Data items
=== Begin Enclosure ===

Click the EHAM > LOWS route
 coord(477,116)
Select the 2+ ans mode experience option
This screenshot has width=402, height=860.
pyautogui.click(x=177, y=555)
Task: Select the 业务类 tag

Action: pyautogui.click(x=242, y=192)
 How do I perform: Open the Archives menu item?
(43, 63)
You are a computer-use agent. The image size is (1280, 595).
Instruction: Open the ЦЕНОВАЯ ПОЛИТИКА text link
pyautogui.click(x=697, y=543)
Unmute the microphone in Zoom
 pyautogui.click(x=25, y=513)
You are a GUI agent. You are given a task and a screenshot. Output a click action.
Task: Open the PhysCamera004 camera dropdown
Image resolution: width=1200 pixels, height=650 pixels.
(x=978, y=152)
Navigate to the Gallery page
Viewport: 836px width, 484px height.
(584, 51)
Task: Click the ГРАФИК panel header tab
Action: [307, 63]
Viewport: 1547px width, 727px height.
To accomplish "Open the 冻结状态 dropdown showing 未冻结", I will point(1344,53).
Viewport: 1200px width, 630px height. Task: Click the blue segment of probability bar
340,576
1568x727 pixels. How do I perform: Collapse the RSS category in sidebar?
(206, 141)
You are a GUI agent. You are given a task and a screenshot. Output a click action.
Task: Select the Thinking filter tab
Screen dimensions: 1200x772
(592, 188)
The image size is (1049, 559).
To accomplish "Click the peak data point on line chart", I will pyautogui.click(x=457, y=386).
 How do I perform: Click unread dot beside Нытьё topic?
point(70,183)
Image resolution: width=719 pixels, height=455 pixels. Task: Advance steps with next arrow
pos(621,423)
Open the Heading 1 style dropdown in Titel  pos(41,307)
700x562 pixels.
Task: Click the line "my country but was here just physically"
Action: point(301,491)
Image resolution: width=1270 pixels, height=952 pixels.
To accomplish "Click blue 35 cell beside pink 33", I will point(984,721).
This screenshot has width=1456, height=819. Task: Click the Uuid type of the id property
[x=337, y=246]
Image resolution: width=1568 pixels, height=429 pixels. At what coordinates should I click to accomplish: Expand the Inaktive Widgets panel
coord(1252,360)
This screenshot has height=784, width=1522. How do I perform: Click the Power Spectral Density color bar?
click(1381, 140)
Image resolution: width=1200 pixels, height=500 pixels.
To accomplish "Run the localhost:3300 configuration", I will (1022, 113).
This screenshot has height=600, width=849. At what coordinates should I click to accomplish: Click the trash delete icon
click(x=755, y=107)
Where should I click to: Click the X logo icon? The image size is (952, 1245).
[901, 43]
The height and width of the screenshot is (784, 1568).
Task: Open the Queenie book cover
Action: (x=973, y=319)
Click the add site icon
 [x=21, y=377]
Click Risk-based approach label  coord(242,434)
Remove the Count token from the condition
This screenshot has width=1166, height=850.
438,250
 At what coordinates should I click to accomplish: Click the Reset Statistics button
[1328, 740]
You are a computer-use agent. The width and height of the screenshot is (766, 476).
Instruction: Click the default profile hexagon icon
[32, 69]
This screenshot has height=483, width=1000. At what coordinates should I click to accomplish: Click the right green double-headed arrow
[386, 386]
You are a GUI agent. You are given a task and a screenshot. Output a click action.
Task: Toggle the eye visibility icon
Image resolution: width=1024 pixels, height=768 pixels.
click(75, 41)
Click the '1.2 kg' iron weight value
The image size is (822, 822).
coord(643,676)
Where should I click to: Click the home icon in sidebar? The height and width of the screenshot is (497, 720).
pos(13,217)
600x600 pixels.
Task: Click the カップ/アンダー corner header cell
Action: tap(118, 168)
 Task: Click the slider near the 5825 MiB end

=== End Enclosure ===

Problem to work on = After locating the line holding "Unmute the microphone in Zoom" above, output exactly that line and every line after it through the line holding "Task: Open the PhysCamera004 camera dropdown". Include nothing else.

Solution =
Unmute the microphone in Zoom
 pyautogui.click(x=25, y=513)
You are a GUI agent. You are given a task and a screenshot. Output a click action.
Task: Open the PhysCamera004 camera dropdown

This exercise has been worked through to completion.